以前、大きな病院に勤務している時、話し込んで外来に時間がかかっていると、上司から「急げ」と催促されたことがよくありました。確かに、大勢の患者さんが受診されるので、私だけ時間をかけ過ぎてはいけないのですが、別に世間話をしていた訳でもなく、一生懸命診療していたので、ちょっと腑に落ちなさを感じていました。
医療というのは、良心的にやろうとすると、つまり患者さんのことを良くしたいと願えば、いろいろな情報が必要になります。ましてや、診断をつけて治療を開始してみても、思いのほか改善がなければ、自分の診断や治療方針が間違っているのかもしれないと考え、更なる問診が必要になります。
今の保険診療では、大勢の患者さんを診れば診る程、有利なのです。乱暴な言い方になりますが、流れ作業で、患者さんの話を話半分に聞いて、とりあえず薬を出しておけばいいということになります。そして、「改善がない」とまたその患者さんが再診された時に、「これで様子をみて下さい」と言って同じ薬を出せば、医師の側からすれば“効率”のよい診療ができます。
アレルギーに関して言うと、どこの医療機関に行っても、こういう感じの医療がなされているように感じてなりません。少なくとも、皮疹が良くならないと何度も医療機関を代えるアトピー性皮膚炎の患者さんの話を聞くと、間違いなくこんな対応が繰り返されています。
往々にして、「良くならなければ、ドクターに質問すればいいのに」と言うと、一様に「そんな雰囲気ではなかった」と言われます。忙しそうだったとか、嫌な顔をされたと、そこには何もできず、萎縮した患者さんの姿が目に浮かびます。
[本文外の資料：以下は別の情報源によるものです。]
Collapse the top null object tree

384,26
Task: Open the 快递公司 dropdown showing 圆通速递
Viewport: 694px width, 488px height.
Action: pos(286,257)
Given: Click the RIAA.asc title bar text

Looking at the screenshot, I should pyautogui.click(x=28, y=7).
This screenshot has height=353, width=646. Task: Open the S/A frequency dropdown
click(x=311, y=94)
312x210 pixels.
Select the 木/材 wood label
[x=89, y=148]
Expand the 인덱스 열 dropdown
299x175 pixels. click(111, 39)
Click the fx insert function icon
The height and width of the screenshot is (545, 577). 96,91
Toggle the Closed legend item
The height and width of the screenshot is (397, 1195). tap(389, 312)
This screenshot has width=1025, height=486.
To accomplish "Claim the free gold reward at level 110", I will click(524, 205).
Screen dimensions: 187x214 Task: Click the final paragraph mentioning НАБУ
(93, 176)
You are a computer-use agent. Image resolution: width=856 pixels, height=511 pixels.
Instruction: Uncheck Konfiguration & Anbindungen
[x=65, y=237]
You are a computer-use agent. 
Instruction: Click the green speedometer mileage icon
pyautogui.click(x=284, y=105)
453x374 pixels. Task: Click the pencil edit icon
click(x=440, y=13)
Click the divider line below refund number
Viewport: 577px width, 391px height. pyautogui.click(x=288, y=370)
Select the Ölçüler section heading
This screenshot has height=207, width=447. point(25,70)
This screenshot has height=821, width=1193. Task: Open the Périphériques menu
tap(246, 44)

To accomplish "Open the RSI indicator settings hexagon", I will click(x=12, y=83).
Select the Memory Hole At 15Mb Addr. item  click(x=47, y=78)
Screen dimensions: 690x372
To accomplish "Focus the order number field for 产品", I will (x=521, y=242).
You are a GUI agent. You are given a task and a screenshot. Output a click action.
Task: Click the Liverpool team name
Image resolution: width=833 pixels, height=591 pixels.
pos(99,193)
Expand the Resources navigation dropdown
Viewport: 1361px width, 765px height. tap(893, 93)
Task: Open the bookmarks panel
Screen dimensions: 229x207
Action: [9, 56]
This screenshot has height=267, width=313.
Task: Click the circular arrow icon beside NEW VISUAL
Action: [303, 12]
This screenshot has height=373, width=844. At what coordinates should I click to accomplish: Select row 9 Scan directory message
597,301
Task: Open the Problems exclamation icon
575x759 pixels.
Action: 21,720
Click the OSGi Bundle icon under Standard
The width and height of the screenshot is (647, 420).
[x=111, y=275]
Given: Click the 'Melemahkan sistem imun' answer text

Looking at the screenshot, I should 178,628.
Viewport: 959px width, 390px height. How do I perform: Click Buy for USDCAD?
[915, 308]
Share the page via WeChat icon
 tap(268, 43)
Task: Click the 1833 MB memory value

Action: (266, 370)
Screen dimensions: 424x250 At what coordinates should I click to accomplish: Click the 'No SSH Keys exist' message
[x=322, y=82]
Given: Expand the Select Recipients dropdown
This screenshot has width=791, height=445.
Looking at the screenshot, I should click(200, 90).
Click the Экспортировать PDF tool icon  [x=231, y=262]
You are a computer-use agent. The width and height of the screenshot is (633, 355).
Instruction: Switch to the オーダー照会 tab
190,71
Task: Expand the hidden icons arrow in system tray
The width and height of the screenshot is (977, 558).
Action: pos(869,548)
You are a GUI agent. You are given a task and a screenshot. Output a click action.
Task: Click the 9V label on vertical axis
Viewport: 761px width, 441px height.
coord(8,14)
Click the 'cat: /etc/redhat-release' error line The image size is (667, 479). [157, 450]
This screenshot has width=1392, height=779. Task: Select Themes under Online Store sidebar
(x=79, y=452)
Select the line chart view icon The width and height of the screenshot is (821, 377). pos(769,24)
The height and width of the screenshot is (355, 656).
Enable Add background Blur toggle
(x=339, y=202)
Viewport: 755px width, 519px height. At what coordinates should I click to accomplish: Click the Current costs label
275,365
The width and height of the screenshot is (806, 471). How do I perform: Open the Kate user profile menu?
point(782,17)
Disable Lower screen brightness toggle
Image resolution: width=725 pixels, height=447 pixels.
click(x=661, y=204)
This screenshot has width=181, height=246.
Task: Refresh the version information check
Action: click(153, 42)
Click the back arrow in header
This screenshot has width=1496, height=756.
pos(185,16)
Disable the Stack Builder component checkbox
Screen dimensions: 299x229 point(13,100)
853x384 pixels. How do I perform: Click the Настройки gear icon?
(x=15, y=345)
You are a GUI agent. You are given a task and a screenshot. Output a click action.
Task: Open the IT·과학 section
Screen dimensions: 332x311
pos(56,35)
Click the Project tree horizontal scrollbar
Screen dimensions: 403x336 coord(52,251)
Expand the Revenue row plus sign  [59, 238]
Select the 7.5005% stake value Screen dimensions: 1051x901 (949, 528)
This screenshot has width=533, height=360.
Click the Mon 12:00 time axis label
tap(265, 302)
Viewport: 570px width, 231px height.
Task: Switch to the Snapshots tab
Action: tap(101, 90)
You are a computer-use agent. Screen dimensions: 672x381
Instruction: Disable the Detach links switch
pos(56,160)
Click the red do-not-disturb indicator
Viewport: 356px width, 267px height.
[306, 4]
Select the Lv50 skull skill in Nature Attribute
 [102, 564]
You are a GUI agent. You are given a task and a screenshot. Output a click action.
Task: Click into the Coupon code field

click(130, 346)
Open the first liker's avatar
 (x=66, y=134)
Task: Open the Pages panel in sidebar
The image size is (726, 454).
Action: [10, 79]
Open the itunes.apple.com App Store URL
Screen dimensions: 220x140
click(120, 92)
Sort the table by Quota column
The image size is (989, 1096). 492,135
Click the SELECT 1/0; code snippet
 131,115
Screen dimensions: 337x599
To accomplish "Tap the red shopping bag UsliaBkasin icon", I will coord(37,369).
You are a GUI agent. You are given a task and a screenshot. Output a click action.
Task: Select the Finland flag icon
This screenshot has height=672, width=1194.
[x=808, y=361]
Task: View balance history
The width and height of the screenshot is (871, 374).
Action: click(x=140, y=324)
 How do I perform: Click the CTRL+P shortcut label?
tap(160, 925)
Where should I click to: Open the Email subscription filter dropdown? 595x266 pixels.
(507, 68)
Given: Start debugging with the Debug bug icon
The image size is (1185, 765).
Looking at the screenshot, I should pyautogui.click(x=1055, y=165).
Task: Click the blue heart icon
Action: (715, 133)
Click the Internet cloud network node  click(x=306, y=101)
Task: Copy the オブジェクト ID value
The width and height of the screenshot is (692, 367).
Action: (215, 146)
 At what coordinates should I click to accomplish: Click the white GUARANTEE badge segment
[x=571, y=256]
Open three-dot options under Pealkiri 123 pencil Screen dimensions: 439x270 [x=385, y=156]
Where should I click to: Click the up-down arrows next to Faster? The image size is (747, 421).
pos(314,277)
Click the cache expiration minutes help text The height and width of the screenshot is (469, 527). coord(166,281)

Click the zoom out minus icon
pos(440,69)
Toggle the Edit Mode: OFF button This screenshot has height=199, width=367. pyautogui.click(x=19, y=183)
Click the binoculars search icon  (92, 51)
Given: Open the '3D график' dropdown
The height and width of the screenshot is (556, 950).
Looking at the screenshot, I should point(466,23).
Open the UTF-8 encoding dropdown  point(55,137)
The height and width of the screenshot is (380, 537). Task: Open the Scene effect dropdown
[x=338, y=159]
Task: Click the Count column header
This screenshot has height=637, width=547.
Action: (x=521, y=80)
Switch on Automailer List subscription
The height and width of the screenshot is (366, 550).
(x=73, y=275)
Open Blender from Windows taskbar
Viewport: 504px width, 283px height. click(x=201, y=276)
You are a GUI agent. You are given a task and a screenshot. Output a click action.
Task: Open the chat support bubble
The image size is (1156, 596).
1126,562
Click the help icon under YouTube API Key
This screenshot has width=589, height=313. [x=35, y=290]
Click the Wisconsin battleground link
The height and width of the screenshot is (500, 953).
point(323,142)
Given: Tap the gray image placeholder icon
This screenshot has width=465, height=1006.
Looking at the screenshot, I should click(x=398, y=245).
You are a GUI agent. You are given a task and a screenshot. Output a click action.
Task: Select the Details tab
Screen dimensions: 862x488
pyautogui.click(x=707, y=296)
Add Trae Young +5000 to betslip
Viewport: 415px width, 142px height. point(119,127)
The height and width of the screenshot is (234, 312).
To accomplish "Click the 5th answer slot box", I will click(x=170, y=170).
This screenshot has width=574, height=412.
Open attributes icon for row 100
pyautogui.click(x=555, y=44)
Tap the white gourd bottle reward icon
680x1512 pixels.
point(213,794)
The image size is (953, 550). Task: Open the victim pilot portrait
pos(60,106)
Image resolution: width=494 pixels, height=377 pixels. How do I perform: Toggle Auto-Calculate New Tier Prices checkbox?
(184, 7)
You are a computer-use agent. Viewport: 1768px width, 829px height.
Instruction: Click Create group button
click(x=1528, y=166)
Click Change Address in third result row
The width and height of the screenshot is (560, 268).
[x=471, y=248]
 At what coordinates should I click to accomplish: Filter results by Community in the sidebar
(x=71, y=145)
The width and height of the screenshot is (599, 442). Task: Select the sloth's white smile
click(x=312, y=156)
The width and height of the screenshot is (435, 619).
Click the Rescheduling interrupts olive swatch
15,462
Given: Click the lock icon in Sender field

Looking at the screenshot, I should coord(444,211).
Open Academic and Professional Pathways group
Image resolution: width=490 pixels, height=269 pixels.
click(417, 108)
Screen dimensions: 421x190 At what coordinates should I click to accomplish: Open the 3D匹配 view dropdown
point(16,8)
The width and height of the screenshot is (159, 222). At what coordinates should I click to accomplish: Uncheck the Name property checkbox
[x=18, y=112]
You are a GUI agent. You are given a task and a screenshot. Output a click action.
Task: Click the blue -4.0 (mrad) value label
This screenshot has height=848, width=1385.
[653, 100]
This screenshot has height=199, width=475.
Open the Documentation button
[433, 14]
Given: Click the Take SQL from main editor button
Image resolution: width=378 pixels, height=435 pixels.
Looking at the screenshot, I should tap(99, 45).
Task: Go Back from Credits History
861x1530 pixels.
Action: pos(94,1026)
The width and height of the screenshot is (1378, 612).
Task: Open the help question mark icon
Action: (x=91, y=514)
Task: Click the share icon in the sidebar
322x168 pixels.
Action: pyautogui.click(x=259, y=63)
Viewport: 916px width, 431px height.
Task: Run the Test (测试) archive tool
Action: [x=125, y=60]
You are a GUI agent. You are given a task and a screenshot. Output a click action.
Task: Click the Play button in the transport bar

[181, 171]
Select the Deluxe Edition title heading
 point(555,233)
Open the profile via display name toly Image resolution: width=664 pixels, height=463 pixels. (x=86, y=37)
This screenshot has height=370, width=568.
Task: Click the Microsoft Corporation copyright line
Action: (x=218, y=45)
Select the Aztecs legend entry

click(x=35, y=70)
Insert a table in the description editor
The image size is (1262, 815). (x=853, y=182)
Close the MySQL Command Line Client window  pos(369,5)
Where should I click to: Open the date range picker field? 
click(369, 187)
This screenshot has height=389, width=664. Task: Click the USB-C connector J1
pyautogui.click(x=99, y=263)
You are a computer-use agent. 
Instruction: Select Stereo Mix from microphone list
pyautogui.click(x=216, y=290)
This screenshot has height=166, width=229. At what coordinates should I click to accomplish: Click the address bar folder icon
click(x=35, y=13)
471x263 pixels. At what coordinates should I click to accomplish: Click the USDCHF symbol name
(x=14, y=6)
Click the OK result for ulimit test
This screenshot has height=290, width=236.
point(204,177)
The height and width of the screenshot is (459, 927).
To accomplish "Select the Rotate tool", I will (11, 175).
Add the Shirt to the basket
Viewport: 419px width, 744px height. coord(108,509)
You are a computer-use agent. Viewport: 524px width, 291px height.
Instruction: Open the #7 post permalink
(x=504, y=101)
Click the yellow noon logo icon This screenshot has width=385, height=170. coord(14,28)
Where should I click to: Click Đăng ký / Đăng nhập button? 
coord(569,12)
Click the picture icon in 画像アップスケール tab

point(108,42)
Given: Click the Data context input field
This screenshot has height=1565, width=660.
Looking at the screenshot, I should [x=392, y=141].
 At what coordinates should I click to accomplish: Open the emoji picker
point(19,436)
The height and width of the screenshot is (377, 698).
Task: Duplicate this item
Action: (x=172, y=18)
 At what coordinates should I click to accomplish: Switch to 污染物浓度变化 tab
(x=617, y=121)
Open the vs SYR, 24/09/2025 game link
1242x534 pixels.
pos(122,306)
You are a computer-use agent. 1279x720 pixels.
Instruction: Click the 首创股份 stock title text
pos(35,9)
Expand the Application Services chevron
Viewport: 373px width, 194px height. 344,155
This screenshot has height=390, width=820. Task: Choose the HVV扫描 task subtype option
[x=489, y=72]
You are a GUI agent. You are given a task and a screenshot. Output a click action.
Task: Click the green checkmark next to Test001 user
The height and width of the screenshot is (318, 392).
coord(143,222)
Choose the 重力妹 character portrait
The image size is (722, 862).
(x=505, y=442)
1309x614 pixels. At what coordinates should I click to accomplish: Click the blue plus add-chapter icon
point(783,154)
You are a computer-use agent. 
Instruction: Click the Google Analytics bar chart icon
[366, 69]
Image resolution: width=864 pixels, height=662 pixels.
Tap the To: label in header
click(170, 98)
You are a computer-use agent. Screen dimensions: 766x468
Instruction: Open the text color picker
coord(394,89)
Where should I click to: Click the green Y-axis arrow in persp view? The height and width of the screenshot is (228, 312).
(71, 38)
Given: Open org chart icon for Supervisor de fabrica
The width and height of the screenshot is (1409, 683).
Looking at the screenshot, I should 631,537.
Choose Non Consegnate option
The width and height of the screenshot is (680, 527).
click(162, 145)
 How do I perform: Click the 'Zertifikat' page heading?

これは患者さんが言っていたのですが、ある開業医では、質問しようと話し始めると「お母さんの話よりも私(医師)の話の方が重要だから、聞きなさい」と注意されるのだそうです。
別の小児科では、ほとんど説明もなく、すぐ「検査」、「点滴」となり、質問する暇も与えなれないそうです。意を決して聞こうとすると、「はい、次、次」と看護師に指示し、退室を促されるのだそうです。
いやいや、お母さんの話の中にこそ、診療に役立つヒントがあるのです。ぜんそくやアトピーと確実に診断するのに事足りる情報に溢れています。それをみすみす断ってしまうのは、おかし過ぎます。
当院は、質問にはかなり応えているつもりです。上越は、「皮膚なら皮膚科へ、耳なら耳鼻科へ、目なら眼科へ」と言っている小児科があるらしく、それもおかしいと思います。小児科医はある意味、オールラウンドプレーヤーでなければならないからです。
当院の場合は、例えば咳で受診され、説明して次の患者さんを呼ぼうとしたら、「そういえば、皮膚のことも聞きたかった」とか「耳を診て欲しいんですけど」など言われるのは日常茶飯事です。
それで待ち時間が長いからと、当院への受診を避けられたら、どうしようもありませんが、質問に応えることを続けていれば、逆にそうしない医療機関が困ったことになると思っています。質問に応える義務を放棄していることに患者さんが気付くと思うからです。
こういう質問さえ許さないような診察室の風潮は、きっと上越だけではないと思いますが、往々にして“有名”な小児科は、「患者が多い」→「診察時間が短い」→「説明がなくて当たり前」となっていると思います。私に言わせれば、有名だからと言って本当にレベルの高い医療をやっているとは限らず、ぜんそくを“風邪”、“マイコプラズマ”、アトピーを“乳児湿疹”、“乾燥肌”と誤って診断されていることが決して少なくないのです。もう少し落ち着いて患者さんの話に耳を傾ければ、診療も変わってくるはずです。自分の診断が間違っているのでは?と気付く可能性も増えると思います。
他院で予防接種をやって翌日熱が出たと当院に相談に来られたり、他院で処方された薬の副作用について聞かれたりすることもよくあります。本当なら、当院で相談されるのはおかしいはずです。でも、聞けない雰囲気の診療スタイルでやっておられる医院さんなのでしょう。正直、そういう場合のみ受診されるのも複雑な気もしますが、それなりに信頼されているから、質問されるのだと受け止めるようにしています。
質問さえ許さないようなスピード重視の医療は、失うものも少なくないと思っています。